International Latency, again the results are pretty close.
Download Speed Tests from U.S. Locations
Higher is better.
Downloading data from various locations. It’s really hard to conclude any meaningful analysis from this… the faster peering in New York probably has to do with DigitalOcean and Vultr being located in New York vs Lightsail’s location in Virginia.
Upload Speed Tests to U.S. Locations
Higher is better.
Due to the similarities in the test results I think the bandwidth constraints are on the other side, or at peering.
Download Speed Tests from Worldwide Locations
Higher is better.
Who knows what one could conclude from this, it seems like various providers have different quality peering to different worldwide locations, but there are so many variables it’s hard to say.
Upload Speed Tests to Worldwide Locations
Higher is better.
Similar groupings for the most part.
Testing Methodology
I spun up 24 x $5 servers, 8 for each VPS provider. I spun up 12 servers yesterday and ran tests, destroyed the VMs, then created 12 new servers today and repeated the tests. All tests were run in the Eastern United States. I chose that region because the only location available currently in Amazon Lightsail is Virginia, so to get as close as I could I deployed Vultr and DigitalOcean servers out of their New York (and New Jersey) data centers. New York is a great place to put a server if you’re trying to provide low latency to the major populations in the United States and Europe without using a CDN.
If the provider had multiple data centers in a region I tried to spread them out.
- DigitalOcean – I deployed 4 servers in NYC3, 2 in NYC2, and 2 in NYC1.
- Vultr – All 8 servers deployed in their New Jersey data center.
- Amazon Lightsail. Deployed in their Virginia location, 2 in each of their four AWS high availability zones.
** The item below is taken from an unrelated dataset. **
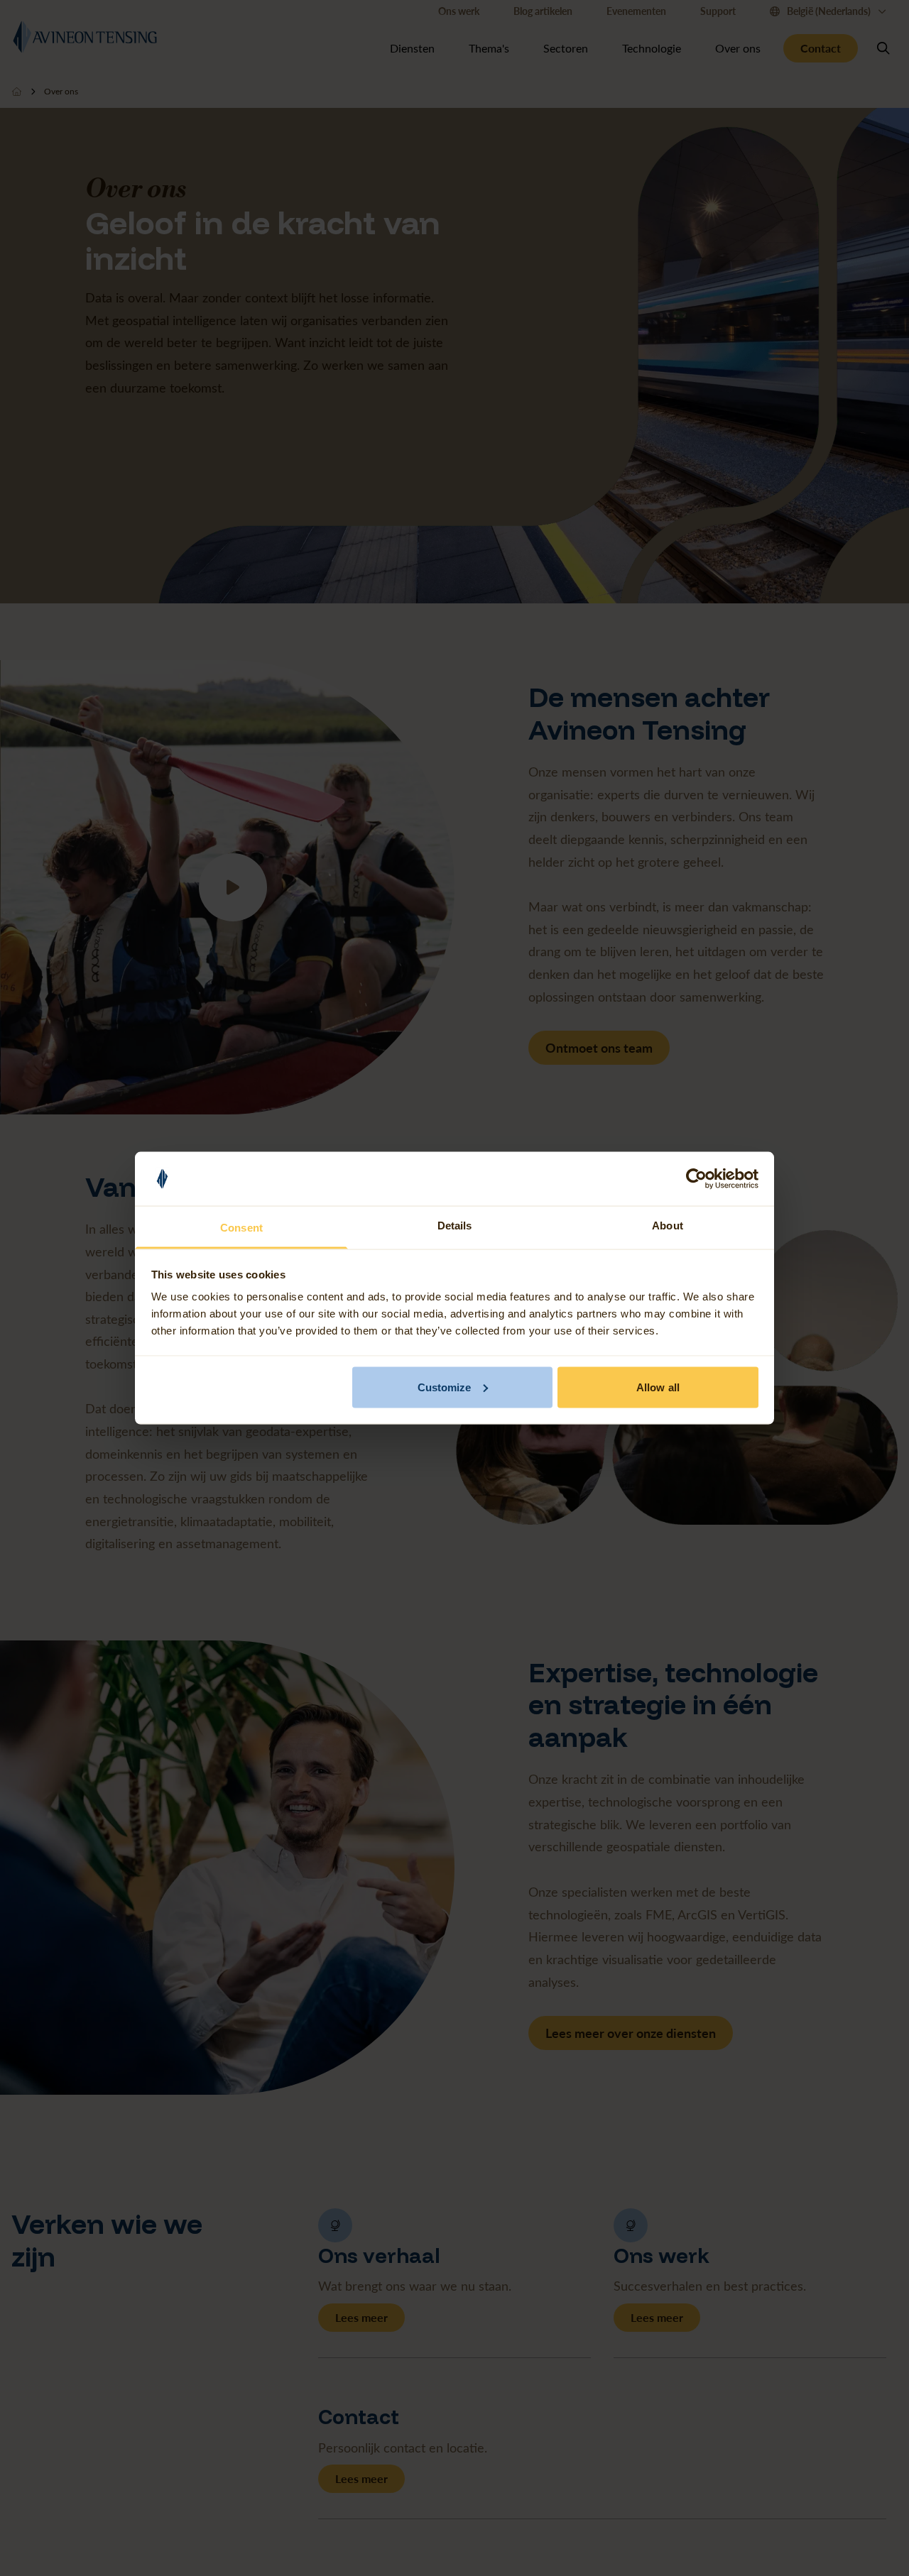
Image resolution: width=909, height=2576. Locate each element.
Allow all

All the tests I ran are relatively short duration, I did not benchmark sustained loads which may produce different results. My general use case is a web-server or small build server with intermittent workloads. I often spin up servers for a few hours or days and then destroy them once they’re done with their tasks.
Testing Scripts
The testing scripts I used are available in my GitHub meta-vps-bench repository. The testing scripts are very rudimentary and could be improved. It runs sysbench and speedtest benchmarks. The following commands were run on each server as root:
apt update
apt upgrade
reboot
git clone https://github.com/ahnooie/meta-vps-bench.git
cd meta-vps-bench
./setup.sh
./bench.sh
./parse.sh
cat speed*.result
I tried to stagger starting the tests so that multiple speedtests against the same location had a low risk of occurring at the same time… but it may not always work out that way. I ran all tests twice per server which gives 48 total results (16 for each provider).
This script is for testing. I do NOT recommend running this on production servers.
Data
I have published my results to Tableau’s Public Cloud.
Profit Center
This was a lot of work, give Ben some money!
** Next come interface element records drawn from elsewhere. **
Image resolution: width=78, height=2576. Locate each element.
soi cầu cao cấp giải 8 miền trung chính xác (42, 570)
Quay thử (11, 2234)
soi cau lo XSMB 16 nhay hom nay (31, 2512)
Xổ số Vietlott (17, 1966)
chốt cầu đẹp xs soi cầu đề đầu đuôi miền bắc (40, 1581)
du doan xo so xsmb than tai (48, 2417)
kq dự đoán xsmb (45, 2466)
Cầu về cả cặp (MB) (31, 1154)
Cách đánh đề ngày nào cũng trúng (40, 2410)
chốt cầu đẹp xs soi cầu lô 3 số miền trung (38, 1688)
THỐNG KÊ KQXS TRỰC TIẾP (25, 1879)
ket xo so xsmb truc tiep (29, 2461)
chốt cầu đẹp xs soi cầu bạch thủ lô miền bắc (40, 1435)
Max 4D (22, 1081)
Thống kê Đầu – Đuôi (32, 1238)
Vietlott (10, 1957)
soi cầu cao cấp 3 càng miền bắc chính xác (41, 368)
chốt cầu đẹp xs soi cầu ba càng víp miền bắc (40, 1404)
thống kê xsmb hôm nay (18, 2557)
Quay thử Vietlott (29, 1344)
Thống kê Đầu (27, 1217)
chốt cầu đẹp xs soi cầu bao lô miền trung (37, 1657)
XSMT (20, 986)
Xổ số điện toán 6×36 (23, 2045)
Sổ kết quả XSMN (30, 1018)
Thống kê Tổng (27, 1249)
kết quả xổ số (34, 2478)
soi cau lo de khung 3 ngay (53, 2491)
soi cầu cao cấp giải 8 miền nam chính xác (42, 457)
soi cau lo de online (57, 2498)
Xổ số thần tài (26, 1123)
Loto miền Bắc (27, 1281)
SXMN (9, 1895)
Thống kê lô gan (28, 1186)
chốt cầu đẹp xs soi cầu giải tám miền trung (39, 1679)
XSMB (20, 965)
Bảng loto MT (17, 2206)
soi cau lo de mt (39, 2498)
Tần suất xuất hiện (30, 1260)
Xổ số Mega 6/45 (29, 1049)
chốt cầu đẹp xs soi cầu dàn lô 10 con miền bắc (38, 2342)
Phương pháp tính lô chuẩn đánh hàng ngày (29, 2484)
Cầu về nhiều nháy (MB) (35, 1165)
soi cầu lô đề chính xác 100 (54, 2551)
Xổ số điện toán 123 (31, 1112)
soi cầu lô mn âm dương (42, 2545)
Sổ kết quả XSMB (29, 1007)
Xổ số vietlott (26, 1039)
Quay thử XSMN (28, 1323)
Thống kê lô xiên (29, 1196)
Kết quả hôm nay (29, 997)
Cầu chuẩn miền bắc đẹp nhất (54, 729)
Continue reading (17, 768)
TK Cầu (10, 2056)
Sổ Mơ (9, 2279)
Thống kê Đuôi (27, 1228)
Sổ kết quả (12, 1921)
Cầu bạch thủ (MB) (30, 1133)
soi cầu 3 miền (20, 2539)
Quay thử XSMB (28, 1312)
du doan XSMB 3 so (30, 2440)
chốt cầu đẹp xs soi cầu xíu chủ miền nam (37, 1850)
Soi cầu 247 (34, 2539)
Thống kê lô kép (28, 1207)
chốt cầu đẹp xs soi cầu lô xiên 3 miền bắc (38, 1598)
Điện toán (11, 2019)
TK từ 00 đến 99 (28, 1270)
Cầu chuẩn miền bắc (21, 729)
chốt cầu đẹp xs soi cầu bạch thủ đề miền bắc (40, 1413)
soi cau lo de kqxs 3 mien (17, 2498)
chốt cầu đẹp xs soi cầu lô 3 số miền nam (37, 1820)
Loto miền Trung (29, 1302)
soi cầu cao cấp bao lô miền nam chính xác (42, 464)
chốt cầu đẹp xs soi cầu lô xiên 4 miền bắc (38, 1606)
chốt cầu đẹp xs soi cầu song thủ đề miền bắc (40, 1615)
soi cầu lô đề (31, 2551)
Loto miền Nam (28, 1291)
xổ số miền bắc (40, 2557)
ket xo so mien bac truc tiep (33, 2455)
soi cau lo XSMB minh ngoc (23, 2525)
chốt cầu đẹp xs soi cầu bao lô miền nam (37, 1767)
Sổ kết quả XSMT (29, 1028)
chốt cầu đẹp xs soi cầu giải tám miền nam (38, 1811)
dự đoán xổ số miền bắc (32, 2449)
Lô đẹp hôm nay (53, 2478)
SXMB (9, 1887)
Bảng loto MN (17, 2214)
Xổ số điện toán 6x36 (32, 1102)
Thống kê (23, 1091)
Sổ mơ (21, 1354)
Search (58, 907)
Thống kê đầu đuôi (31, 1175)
Sign up for DigitalOcean using this link and I’ll get $25 service credit!
Sign up for Vultr using this link and I’ll get $30 credit!
Sign up for Amazon Lightsail and I get nothing. Oh well.
Well, that’s it.
Great stuff. I learned Vultr recently upgraded plans, and introduced a $2.50/month plan. All things considered, with special emphasis on the referral credit, Vultr is the way to go.
Yeah, I just noticed their $2.50 plan this morning. Except the bandwidth it’s the same as DO’s $5 plan… if you can scale your application horizontally it’s great to get a core per $2.50.